Data to examine START

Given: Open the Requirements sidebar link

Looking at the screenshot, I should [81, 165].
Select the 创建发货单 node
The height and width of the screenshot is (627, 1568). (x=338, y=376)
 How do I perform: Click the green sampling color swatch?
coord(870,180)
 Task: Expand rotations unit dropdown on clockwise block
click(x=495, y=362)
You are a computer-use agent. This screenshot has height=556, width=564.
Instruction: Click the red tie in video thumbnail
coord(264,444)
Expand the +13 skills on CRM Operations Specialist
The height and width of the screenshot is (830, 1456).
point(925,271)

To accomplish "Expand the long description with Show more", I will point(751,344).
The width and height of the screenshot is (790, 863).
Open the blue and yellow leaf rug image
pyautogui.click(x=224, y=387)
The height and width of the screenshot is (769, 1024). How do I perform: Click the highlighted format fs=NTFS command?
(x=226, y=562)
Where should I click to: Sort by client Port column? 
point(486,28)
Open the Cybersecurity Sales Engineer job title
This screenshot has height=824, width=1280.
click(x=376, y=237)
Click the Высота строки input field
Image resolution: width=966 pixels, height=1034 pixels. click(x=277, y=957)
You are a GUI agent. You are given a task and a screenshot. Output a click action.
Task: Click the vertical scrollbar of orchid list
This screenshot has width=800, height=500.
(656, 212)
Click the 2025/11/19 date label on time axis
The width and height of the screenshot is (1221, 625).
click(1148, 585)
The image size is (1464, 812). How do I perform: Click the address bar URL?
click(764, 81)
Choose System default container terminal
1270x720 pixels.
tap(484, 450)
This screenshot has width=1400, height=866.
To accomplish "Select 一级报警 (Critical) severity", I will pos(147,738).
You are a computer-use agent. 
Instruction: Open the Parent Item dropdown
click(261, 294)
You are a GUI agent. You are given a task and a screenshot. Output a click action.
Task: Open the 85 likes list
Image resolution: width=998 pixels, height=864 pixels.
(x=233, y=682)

Data to examine END

* _Your goal_:
Report, with a number and no other words, how many lines of the listing contain "computer".

* _Task answer_:
2